International investment is urgently needed to scale up commercial, private-sector-supported solar and other renewable energy sources for Male and other urban areas, smaller island communities, and resorts. Meeting the Government’s goal of 33 per cent green energy supply by 2028 is a key priority.
Waste and Ocean Plastics:
Maldives has long recognised the inherent limits of small island states where people rely on imported foods and goods. Disposing of waste safely and reducing the amounts of waste generated are critical goals for improving the lives of Maldives’ coastal communities. Most importantly, reducing the importing of single-use, throwaway plastics into the Maldives and ultimately into our ocean will add to the ocean plastics that already wash up on the shores of Maldives atolls.
We cannot rely on recycling to address our plastic waste problem. Only 13 per cent of global plastic is recycled, and of that 13 per cent, only 1 per cent is re-used through the system again, for a total of 0.0013 per cent globally. This means that even the plastic that does get recycled will eventually end up in landfills, being burned, or in the environment.
Plastic is a wonderful material for many reasons. It has even saved nature time and time again. We have given talks in schools around the world where pupils sit on plastic chairs. How many trees would have been felled if we were still making our furniture out of wood? Turtle shell was once used to make eyeglasses, tea caddies, soap boxes, and all kinds of things. Plastic may well have played a role in saving sea turtles, particularly the Hawksbill, which has a beautiful, patterned shell.

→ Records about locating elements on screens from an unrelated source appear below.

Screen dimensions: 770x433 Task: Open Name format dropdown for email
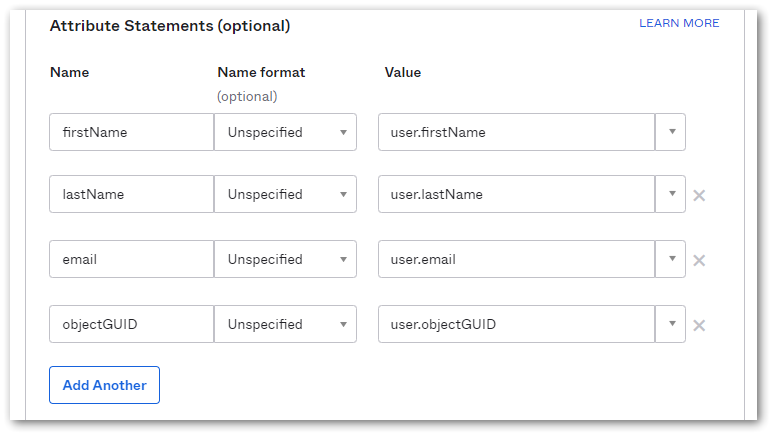click(286, 259)
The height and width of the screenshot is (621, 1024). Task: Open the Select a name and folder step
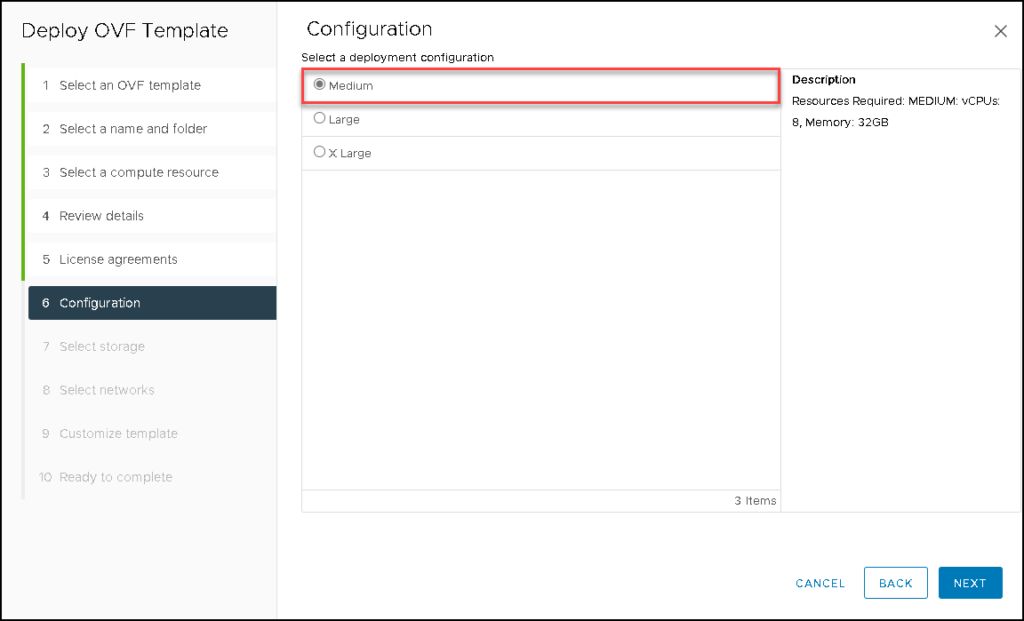tap(133, 129)
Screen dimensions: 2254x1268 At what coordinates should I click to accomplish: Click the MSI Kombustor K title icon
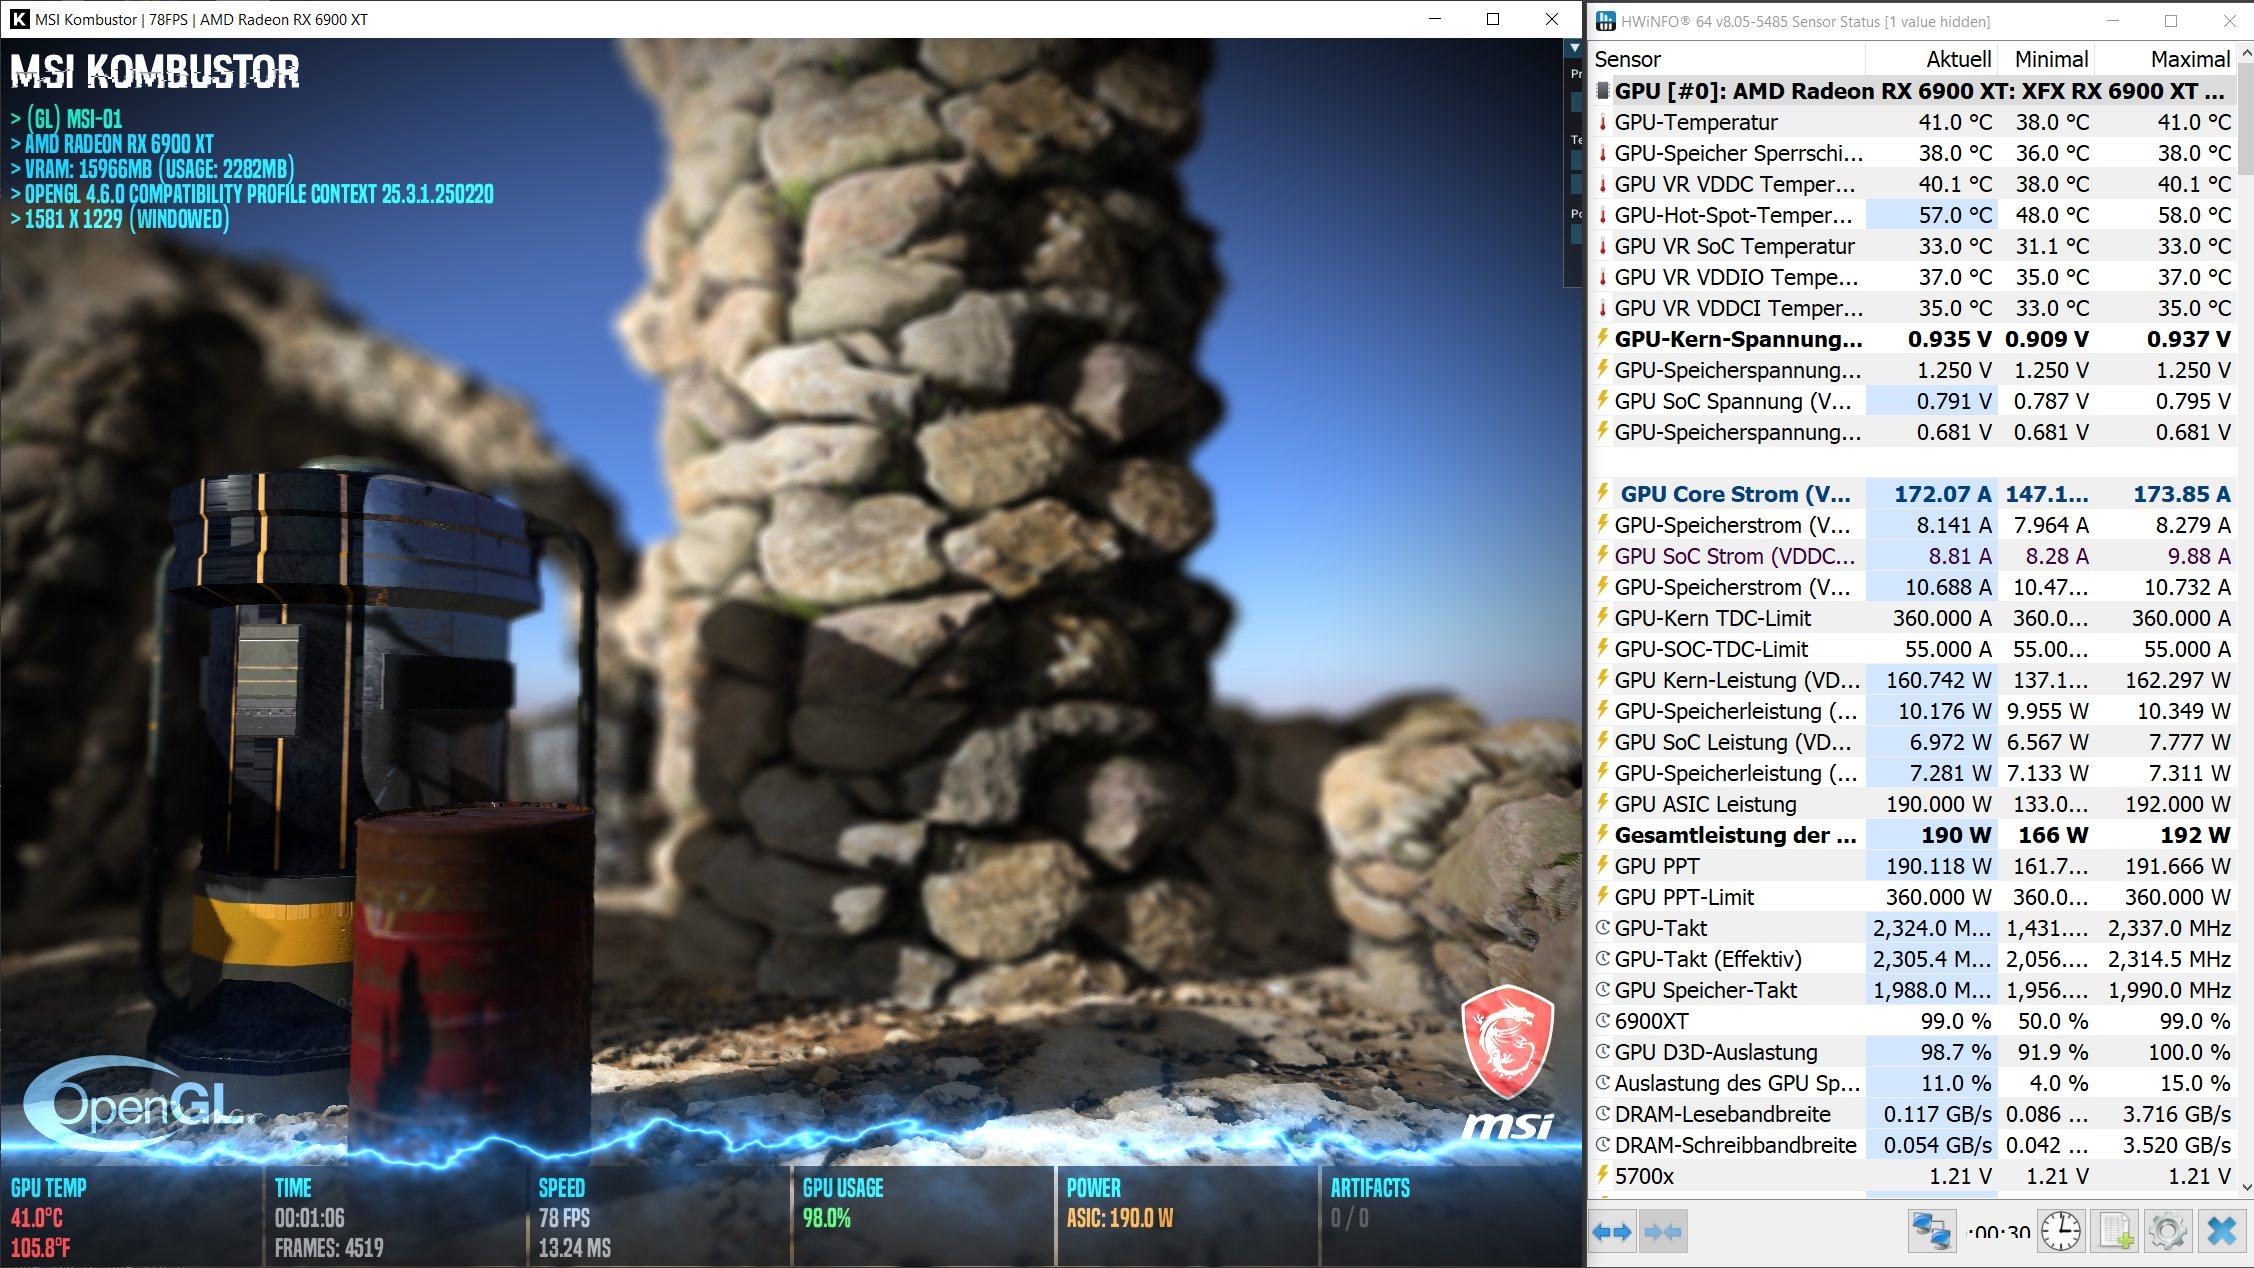tap(19, 19)
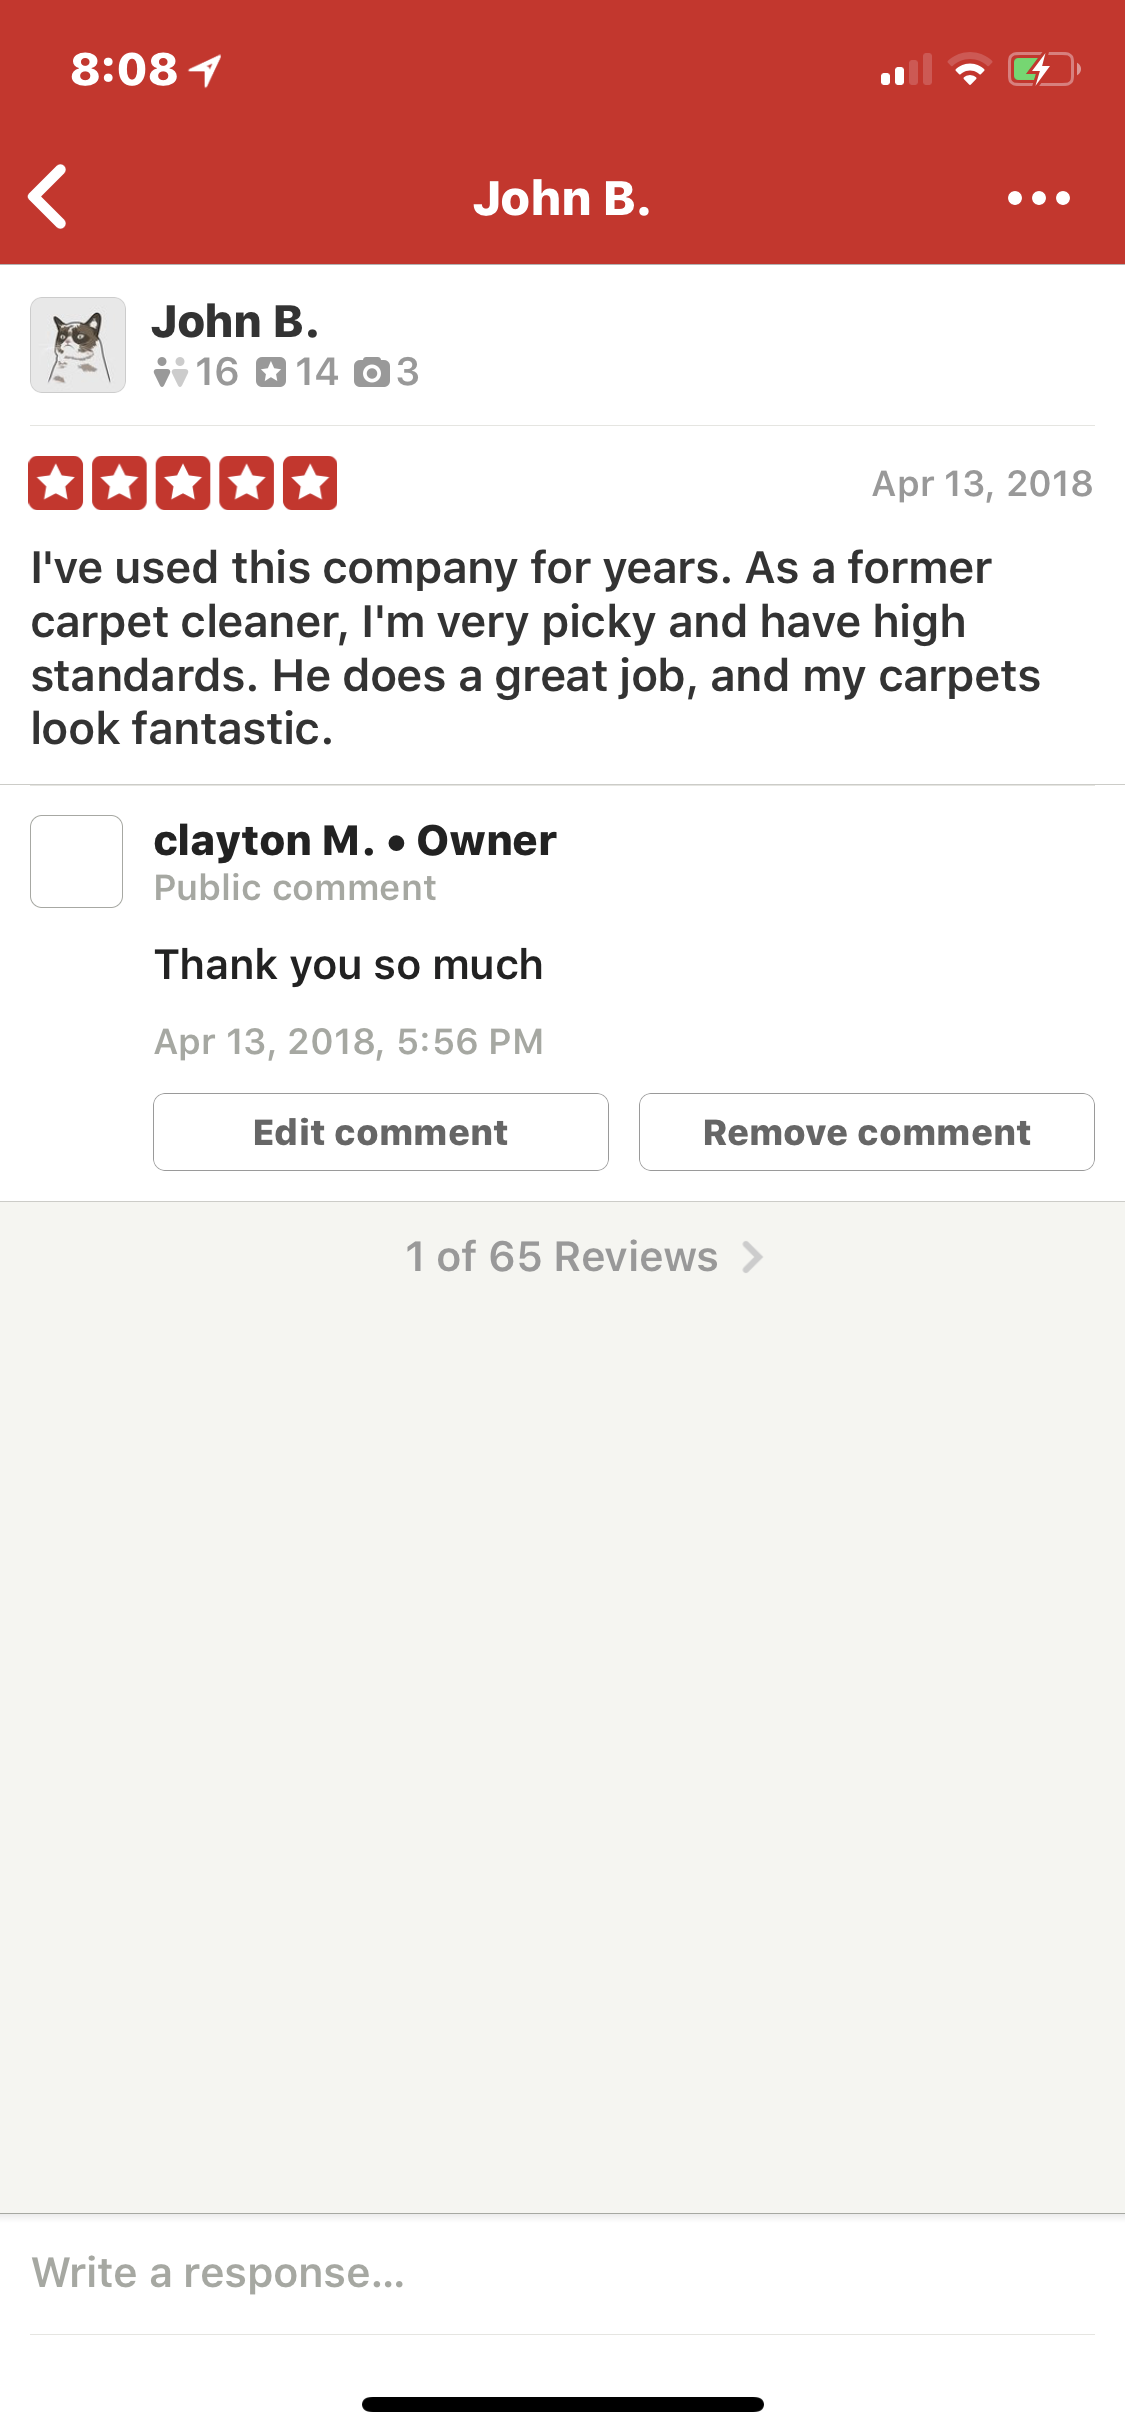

Global plastic production is currently around 420 million metric tonnes per year, half of which is destined for single use. Plastic producers estimate that production will reach 1.8 billion by 2050 (source: Plastics Europe).
Single-use plastic is invaluable in medicine, but our ‘addiction’ to plastic bags, bottled water, straws, non-refillable lighters and other ‘disposable’ items must be addressed. We welcome the Maldives Ministry of the Environment’s efforts to increase fees on plastic bags as essential to the national goal of phasing out plastic usage.
The more we learn about the ocean, the more we will love it and want to protect it. People of the Maldives already know this: the ocean offers the greatest hope for humanity’s survival. Education for all ages, not just young people, generates a caring ethos worldwide. We need our children to grow up knowing that the ocean provides more than half of the oxygen we need and absorbs much of the CO2 we produce. It is our ‘life support system.’
The ocean is our biggest ally in climate change, especially when it comes to absorbing heat. The global average temperature currently sits at 15 degrees C, if the ocean weren’t busy absorbing the heat we produce, that average would be closer to 50 degrees C. Protecting the ocean should be in our DNA.
We still have time to ensure a safe and healthy future for our ocean. Never before have we had so much information. We understand where we have made mistakes in the past. We have all the science we need, and we know what the solutions are. Our challenge is bringing governments and corporations on board, and that is still achievable.
The United Nations and Ocean Generation believe that the lessons of the Maldives can help all island states and, directly, the people of all communities and states worldwide. The climate initiatives that can transform the Maldives economy can light the path for the entire world. Scaled up, efforts to reduce fossil fuel use and to end the world’s throwaway consumer culture can serve as effective change models to protect our ocean and rescue our planet.
Bradley Busetto is the UN Resident Coordinator in the Maldives and Jo Ruxton, MBE, is the founder of Ocean Generation, an organization working to restore a healthy relationship between people and the ocean.